La Barricade de la rue Saint-Maur-Popincourt après l'attaque par les troupes du général Lamoricière, le lundi 26 juin 1848

Thibault
La Barricade de la rue Saint-Maur-Popincourt après l'attaque par les troupes du général Lamoricière, le lundi 26 juin 1848
1848
daguerréotype
H. 12,7 ; L. 10,4 cm.
Achat en vente publique, 2002
© Musée d’Orsay, Dist. RMN-Grand Palais / Alexis Brandt
Thibault
Artwork not currently exhibited in the museum

This photograph of the 1848 revolution is a precious document; it was taken during one of the four days in June which left several thousand dead among the insurgents and the government forces in Paris. Its exact date and the name of the photographer are known (an amateur photographer who lived in the Popincourt district?) from the engraving published in L'Illustration of 1-8 July 1848 and in the special issue of the magazine Journées illustrées de la révolution de 1848, published in August 1848.

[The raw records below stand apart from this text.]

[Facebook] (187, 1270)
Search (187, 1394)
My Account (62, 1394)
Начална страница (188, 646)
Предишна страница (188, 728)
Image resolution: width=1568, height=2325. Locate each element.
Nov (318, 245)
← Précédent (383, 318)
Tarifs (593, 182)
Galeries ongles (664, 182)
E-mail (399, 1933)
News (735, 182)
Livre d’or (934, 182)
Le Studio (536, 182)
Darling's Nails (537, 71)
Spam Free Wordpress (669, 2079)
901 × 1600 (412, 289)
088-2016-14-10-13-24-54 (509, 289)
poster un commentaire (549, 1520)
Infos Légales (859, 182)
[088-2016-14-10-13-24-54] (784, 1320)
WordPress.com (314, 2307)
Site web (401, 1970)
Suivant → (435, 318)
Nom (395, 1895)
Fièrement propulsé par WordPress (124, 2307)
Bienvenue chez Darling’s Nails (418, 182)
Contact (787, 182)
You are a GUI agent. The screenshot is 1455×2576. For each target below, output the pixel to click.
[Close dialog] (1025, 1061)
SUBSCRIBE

Along with another image by the same photographer, dated 25 June 1848, this scene is regarded as the first photograph used to illustrate a newspaper story. The people seen in the distance are no more than dark dots as often in photographs of the time. Although they may not have been aware of it, this shot certainly influenced the vision of artists who were starting to paint in the mid 1860s, whether or not they were part of the avant garde. This is probably painting's main debt to photography in the nineteenth century. However it is difficult to evaluate because the artists born in the pioneer years of the invention, being unable to remember the many images they saw in their childhood and teenage years, are silent on the subject and frankly disdainful of photography.